If one takes advantage of all the symbols and diacritics, one can make a “narrow” or “phonetic” transcription. At this level, the linguist aims to capture all the detail possible about the word or phrase, including variations across word boundaries, sounds that occur in speech but are unnoticed or unrecognized by native speakers, and even features like intonation and pauses. From these transcriptions, a well-trained linguist could pronounce the words and phrases almost exactly as the speaker did, based simply on the transcriptions. The first, smallest line in the title graphic is a narrow transcription of me pronouncing the site’s title.
This degree of precision would be impossible for a modern computer widget to produce, simply because narrow transcriptions are based on actual words and phrases by a speaker, and really, one needs a fairly trained ear to make an accurate narrow transcription of a word or phrase. Sure, it could use a database of narrowly transcribed words from other speakers, but really, that’s not a narrow transcription. It’s not going to pick up on the variations that each speaker produces, like accents, vowel changes, unusual sound choices, or even tiny speech errors.

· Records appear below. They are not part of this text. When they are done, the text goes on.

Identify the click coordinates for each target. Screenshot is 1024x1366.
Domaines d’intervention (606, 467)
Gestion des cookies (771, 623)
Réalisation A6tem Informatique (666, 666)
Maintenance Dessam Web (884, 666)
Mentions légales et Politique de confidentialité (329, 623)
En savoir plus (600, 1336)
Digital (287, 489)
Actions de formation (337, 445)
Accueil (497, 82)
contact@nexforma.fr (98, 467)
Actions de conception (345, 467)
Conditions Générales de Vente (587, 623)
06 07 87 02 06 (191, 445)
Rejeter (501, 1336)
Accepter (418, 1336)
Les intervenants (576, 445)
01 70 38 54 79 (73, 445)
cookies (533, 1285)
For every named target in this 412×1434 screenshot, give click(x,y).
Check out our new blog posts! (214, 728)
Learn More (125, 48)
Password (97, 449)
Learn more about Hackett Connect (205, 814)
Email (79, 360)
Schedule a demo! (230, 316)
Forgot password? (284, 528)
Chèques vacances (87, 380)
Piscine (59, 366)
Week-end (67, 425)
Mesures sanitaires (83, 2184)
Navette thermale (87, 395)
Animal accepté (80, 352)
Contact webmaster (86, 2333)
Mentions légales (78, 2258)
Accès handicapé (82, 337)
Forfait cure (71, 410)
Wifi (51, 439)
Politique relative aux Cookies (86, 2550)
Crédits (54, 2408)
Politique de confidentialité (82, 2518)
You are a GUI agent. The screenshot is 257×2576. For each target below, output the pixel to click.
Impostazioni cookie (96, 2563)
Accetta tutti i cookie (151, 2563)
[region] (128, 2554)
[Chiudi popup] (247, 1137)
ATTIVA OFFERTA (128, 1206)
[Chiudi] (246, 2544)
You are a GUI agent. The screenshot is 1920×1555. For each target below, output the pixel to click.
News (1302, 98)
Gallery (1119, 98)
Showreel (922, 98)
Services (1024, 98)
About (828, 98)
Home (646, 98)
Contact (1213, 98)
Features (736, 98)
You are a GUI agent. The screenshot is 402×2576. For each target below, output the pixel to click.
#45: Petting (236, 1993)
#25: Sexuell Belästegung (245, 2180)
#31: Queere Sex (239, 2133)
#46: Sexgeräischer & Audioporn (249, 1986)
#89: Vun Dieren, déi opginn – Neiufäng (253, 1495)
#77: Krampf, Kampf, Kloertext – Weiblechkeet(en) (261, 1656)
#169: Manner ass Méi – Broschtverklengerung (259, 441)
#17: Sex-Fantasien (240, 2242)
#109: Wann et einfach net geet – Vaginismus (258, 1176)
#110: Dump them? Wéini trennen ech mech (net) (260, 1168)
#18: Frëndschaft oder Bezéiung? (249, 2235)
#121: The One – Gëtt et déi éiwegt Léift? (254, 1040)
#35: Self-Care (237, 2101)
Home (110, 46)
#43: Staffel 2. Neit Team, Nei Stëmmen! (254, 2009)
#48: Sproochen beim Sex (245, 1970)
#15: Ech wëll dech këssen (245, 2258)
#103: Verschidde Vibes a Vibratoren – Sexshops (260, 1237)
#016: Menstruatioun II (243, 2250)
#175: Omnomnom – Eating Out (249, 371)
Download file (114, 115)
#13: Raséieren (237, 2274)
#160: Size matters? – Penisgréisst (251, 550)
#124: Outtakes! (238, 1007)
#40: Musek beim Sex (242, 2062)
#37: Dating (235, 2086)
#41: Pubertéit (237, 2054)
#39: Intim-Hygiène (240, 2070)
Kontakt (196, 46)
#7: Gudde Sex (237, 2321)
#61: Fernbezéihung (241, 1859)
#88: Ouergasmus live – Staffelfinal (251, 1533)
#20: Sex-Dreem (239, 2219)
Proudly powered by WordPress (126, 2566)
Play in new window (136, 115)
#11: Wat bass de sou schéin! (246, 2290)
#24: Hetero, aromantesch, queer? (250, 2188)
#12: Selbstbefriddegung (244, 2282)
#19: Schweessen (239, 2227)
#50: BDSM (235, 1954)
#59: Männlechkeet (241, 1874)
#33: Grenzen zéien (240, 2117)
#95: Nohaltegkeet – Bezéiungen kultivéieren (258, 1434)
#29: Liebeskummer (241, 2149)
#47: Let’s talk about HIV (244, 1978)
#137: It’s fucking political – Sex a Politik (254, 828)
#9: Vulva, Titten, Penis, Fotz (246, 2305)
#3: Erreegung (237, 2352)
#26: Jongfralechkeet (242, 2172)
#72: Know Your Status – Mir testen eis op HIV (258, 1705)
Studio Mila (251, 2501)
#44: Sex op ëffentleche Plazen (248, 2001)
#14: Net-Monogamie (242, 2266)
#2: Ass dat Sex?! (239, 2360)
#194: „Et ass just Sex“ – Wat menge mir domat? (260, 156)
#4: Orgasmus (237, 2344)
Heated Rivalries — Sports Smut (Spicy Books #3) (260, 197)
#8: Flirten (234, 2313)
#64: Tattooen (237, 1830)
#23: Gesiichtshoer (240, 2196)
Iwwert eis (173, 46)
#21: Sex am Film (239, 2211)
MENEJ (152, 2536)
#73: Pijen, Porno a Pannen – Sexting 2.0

The alternative is called “broad” or “phonemic” transcription, expresses the basic sounds of a language or phrase, often more precisely than the native writing system, but at the same time, leaves out detail that’s not necessary to a native speaker. The middle line in the title graphic for this page is a phonemic transcription. Some dictionaries, including the built in OS X dictionary (if you enable IPA in Dictionary Preferences), can show you the standard american IPA Broad transcription form of a word.
Now, using a dictionary of words in a given language and their IPA equivalents, a computer could likely match things and give a passable broad transcription. However, there are variations that occur between people that show up even at a broad level, and are large enough to identify a speaker’s accent, dialect, or even idiolect. For some people (myself included), “caught” and “cot” have the same vowel, but for others, they’re two distinct vowels. So, even at a broad level, you’re not going to get any sort of reliable transcription of one’s actual speech from a computer widget, just a rough approximation.
Why are you transcribing anyways?
In the end, whether such a widget would be useful at all boils down to your reason for needing a transcription. Some people might be learning English and would want a better method of knowing how a given word is supposed to sound. For that, any good dictionary’s pronunciation key should do the trick.
Some people might be interested in the IPA, or want to know how a given word sounds. For that, they’d be better off getting a good phonetics textbook and learning a bit of the IPA themselves, along with some knowledge of phonetics.
However, our widget searcher might just be stuck in an introductory Linguistics course, having to transcribe their speech for an assignment. If so, I offer just one piece of advice: Don’t plagarize transcriptions off the web or from a dictionary. Your professor should have no trouble noticing if you’re not transcribing your own dialect, and everybody’s got a dialect.
Remember, if there’s one thing that phonetics professors are good at, it’s picking out a phone-y.